# TASK ITEM
From the line containing "Screen dimensions: 1024x768" to the last line of the records below, retype every line exactly and output nothing else.

# TASK DATA
= Beginning of Section =

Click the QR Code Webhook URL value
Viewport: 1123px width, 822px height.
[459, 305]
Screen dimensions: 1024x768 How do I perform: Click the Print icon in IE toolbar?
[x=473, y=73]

= End of Section =

# THE ANSWER
Screen dimensions: 1024x768 How do I perform: Click the Print icon in IE toolbar?
[x=473, y=73]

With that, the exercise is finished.